**What is required**
Would you set down the complete data below, exactly as shown?

+++ Task data +++

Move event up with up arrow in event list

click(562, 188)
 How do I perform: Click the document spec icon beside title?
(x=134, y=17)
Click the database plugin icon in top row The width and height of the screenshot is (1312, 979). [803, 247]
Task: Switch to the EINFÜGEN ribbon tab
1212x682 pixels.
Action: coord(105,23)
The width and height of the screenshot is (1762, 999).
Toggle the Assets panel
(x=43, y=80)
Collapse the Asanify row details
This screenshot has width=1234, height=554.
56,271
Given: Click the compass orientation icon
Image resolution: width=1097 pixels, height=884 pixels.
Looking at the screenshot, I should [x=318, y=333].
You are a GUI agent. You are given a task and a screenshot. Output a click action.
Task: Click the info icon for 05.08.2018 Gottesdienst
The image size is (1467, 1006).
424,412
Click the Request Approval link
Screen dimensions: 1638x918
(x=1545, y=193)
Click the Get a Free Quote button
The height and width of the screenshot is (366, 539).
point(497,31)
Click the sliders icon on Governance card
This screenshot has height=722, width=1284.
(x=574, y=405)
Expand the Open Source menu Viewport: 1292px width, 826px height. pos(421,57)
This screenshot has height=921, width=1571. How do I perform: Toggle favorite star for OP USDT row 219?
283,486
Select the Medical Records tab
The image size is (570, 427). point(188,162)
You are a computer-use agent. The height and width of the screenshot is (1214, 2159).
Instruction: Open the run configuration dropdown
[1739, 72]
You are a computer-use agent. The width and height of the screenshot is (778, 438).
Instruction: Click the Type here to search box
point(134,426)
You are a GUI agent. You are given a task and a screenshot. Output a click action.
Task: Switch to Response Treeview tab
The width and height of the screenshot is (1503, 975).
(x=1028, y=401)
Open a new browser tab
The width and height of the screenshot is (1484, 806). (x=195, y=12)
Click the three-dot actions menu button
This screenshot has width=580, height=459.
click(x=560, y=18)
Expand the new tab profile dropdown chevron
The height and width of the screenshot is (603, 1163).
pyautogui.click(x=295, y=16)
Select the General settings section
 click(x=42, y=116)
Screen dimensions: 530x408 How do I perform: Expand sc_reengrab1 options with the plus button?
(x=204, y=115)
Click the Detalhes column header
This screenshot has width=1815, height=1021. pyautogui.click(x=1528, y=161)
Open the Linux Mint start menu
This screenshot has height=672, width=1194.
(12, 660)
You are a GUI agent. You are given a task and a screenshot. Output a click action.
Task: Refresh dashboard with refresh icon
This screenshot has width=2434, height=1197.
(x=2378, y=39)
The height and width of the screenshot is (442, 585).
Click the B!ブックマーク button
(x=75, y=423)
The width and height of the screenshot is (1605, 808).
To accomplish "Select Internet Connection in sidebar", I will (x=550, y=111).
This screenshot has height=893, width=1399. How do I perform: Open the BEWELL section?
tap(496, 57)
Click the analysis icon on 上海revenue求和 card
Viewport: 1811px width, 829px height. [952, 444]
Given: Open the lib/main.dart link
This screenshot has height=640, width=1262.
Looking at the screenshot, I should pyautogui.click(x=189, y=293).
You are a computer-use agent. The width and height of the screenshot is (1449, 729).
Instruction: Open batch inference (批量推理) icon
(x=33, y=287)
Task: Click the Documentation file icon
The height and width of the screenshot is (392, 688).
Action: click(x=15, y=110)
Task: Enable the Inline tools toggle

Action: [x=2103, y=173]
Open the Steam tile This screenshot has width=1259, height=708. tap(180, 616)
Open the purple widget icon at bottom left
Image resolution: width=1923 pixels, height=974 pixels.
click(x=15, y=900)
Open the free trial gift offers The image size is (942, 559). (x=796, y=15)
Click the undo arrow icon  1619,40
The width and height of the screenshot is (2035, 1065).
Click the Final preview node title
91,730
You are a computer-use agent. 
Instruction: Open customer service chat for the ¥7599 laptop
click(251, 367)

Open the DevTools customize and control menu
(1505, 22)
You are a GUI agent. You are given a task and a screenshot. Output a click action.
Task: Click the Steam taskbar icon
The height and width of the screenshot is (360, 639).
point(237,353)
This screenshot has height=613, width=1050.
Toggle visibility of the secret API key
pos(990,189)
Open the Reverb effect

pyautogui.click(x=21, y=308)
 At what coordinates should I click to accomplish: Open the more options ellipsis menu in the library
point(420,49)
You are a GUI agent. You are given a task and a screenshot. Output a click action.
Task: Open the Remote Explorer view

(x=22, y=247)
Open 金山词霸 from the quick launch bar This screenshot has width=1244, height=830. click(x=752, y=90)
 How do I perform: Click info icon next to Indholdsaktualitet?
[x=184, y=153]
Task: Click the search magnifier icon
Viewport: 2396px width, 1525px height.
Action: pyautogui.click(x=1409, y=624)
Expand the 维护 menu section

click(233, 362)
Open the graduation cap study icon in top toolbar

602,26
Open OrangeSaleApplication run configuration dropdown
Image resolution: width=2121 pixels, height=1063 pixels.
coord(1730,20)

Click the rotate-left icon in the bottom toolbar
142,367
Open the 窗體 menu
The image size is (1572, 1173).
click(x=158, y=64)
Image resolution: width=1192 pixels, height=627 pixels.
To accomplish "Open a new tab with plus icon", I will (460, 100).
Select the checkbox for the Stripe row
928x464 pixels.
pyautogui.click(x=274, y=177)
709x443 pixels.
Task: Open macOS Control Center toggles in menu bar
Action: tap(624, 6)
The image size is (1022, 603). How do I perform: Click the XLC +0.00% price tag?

+++

**Reply**
Move event up with up arrow in event list

click(562, 188)
 How do I perform: Click the document spec icon beside title?
(x=134, y=17)
Click the database plugin icon in top row The width and height of the screenshot is (1312, 979). [803, 247]
Task: Switch to the EINFÜGEN ribbon tab
1212x682 pixels.
Action: coord(105,23)
The width and height of the screenshot is (1762, 999).
Toggle the Assets panel
(x=43, y=80)
Collapse the Asanify row details
This screenshot has width=1234, height=554.
56,271
Given: Click the compass orientation icon
Image resolution: width=1097 pixels, height=884 pixels.
Looking at the screenshot, I should [x=318, y=333].
You are a GUI agent. You are given a task and a screenshot. Output a click action.
Task: Click the info icon for 05.08.2018 Gottesdienst
The image size is (1467, 1006).
424,412
Click the Request Approval link
Screen dimensions: 1638x918
(x=1545, y=193)
Click the Get a Free Quote button
The height and width of the screenshot is (366, 539).
point(497,31)
Click the sliders icon on Governance card
This screenshot has height=722, width=1284.
(x=574, y=405)
Expand the Open Source menu Viewport: 1292px width, 826px height. pos(421,57)
This screenshot has height=921, width=1571. How do I perform: Toggle favorite star for OP USDT row 219?
283,486
Select the Medical Records tab
The image size is (570, 427). point(188,162)
You are a computer-use agent. The height and width of the screenshot is (1214, 2159).
Instruction: Open the run configuration dropdown
[1739, 72]
You are a computer-use agent. The width and height of the screenshot is (778, 438).
Instruction: Click the Type here to search box
point(134,426)
You are a GUI agent. You are given a task and a screenshot. Output a click action.
Task: Switch to Response Treeview tab
The width and height of the screenshot is (1503, 975).
(x=1028, y=401)
Open a new browser tab
The width and height of the screenshot is (1484, 806). (x=195, y=12)
Click the three-dot actions menu button
This screenshot has width=580, height=459.
click(x=560, y=18)
Expand the new tab profile dropdown chevron
The height and width of the screenshot is (603, 1163).
pyautogui.click(x=295, y=16)
Select the General settings section
 click(x=42, y=116)
Screen dimensions: 530x408 How do I perform: Expand sc_reengrab1 options with the plus button?
(x=204, y=115)
Click the Detalhes column header
This screenshot has width=1815, height=1021. pyautogui.click(x=1528, y=161)
Open the Linux Mint start menu
This screenshot has height=672, width=1194.
(12, 660)
You are a GUI agent. You are given a task and a screenshot. Output a click action.
Task: Refresh dashboard with refresh icon
This screenshot has width=2434, height=1197.
(x=2378, y=39)
The height and width of the screenshot is (442, 585).
Click the B!ブックマーク button
(x=75, y=423)
The width and height of the screenshot is (1605, 808).
To accomplish "Select Internet Connection in sidebar", I will (x=550, y=111).
This screenshot has height=893, width=1399. How do I perform: Open the BEWELL section?
tap(496, 57)
Click the analysis icon on 上海revenue求和 card
Viewport: 1811px width, 829px height. [952, 444]
Given: Open the lib/main.dart link
This screenshot has height=640, width=1262.
Looking at the screenshot, I should pyautogui.click(x=189, y=293).
You are a computer-use agent. The width and height of the screenshot is (1449, 729).
Instruction: Open batch inference (批量推理) icon
(x=33, y=287)
Task: Click the Documentation file icon
The height and width of the screenshot is (392, 688).
Action: click(x=15, y=110)
Task: Enable the Inline tools toggle

Action: [x=2103, y=173]
Open the Steam tile This screenshot has width=1259, height=708. tap(180, 616)
Open the purple widget icon at bottom left
Image resolution: width=1923 pixels, height=974 pixels.
click(x=15, y=900)
Open the free trial gift offers The image size is (942, 559). (x=796, y=15)
Click the undo arrow icon  1619,40
The width and height of the screenshot is (2035, 1065).
Click the Final preview node title
91,730
You are a computer-use agent. 
Instruction: Open customer service chat for the ¥7599 laptop
click(251, 367)

Open the DevTools customize and control menu
(1505, 22)
You are a GUI agent. You are given a task and a screenshot. Output a click action.
Task: Click the Steam taskbar icon
The height and width of the screenshot is (360, 639).
point(237,353)
This screenshot has height=613, width=1050.
Toggle visibility of the secret API key
pos(990,189)
Open the Reverb effect

pyautogui.click(x=21, y=308)
 At what coordinates should I click to accomplish: Open the more options ellipsis menu in the library
point(420,49)
You are a GUI agent. You are given a task and a screenshot. Output a click action.
Task: Open the Remote Explorer view

(x=22, y=247)
Open 金山词霸 from the quick launch bar This screenshot has width=1244, height=830. click(x=752, y=90)
 How do I perform: Click info icon next to Indholdsaktualitet?
[x=184, y=153]
Task: Click the search magnifier icon
Viewport: 2396px width, 1525px height.
Action: pyautogui.click(x=1409, y=624)
Expand the 维护 menu section

click(233, 362)
Open the graduation cap study icon in top toolbar

602,26
Open OrangeSaleApplication run configuration dropdown
Image resolution: width=2121 pixels, height=1063 pixels.
coord(1730,20)

Click the rotate-left icon in the bottom toolbar
142,367
Open the 窗體 menu
The image size is (1572, 1173).
click(x=158, y=64)
Image resolution: width=1192 pixels, height=627 pixels.
To accomplish "Open a new tab with plus icon", I will (460, 100).
Select the checkbox for the Stripe row
928x464 pixels.
pyautogui.click(x=274, y=177)
709x443 pixels.
Task: Open macOS Control Center toggles in menu bar
Action: tap(624, 6)
The image size is (1022, 603). How do I perform: Click the XLC +0.00% price tag?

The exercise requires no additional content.